# Deer Skull Mount



## BigJoe16 (Feb 20, 2012)

I made this for my father for Father's Day and never got around to posting the pictures. But with deer season coming up fast I thought I would. 

It's made with 5/4 red oak and 1/2" walnut for the scroll work. Finished with poly.


----------



## raveon (Dec 12, 2011)

That is nice! I like the design and the fact that it is like no other plaque mount I've seen before. Nice job in the scrollwork as well.

Sent from my iPhone using Wood Forum


----------



## Travico (Dec 25, 2012)

I will have to show this to my son. He mounted several skulls on cypress boards, but not with hangers or scroll work.


----------



## BigJoe16 (Feb 20, 2012)

Travico said:


> I will have to show this to my son. He mounted several skulls on cypress boards, but not with hangers or scroll work.


Have any pictures? I like seeing the different mounts.


----------



## chopnhack (Dec 16, 2007)

That is really awesome! I like the fact that if you have more guests with coats, there's always the antlers (just kidding) :laughing::thumbsup:


----------



## Travico (Dec 25, 2012)

BigJoe16, I do have some pictures, and I think they are on Facebook. I will get them and post them or I will take some with my camera. It may be a while, but I will get them.
━━━━━━
→ **Instruction**:
Extend the deer skull mount thread with a few more replies that follow from its last post.
━━━━━━
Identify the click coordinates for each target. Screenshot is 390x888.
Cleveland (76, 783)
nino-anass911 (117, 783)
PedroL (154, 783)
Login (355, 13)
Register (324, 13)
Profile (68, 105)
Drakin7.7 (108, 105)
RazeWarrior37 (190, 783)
━━━━━━
→ **Exercise result**:
----------



## BigJoe16 (Feb 20, 2012)

Travico said:


> BigJoe16, I do have some pictures, and I think they are on Facebook. I will get them and post them or I will take some with my camera. It may be a while, but I will get them.


I'd appricate it! 
Google search pictures are only so good.


----------



## Travico (Dec 25, 2012)

Here are some pics of the deer and squirrel mounts at my sons house. I made the deer mounts and he did the squirrel. Some of the pics are a little blurry.


----------



## Travico (Dec 25, 2012)

And more


----------



## MagGeorge (Jul 5, 2012)

That's the prettiest and functional mount I have seen. The awesome scroll work is a great accent. Love the hooks. Great job!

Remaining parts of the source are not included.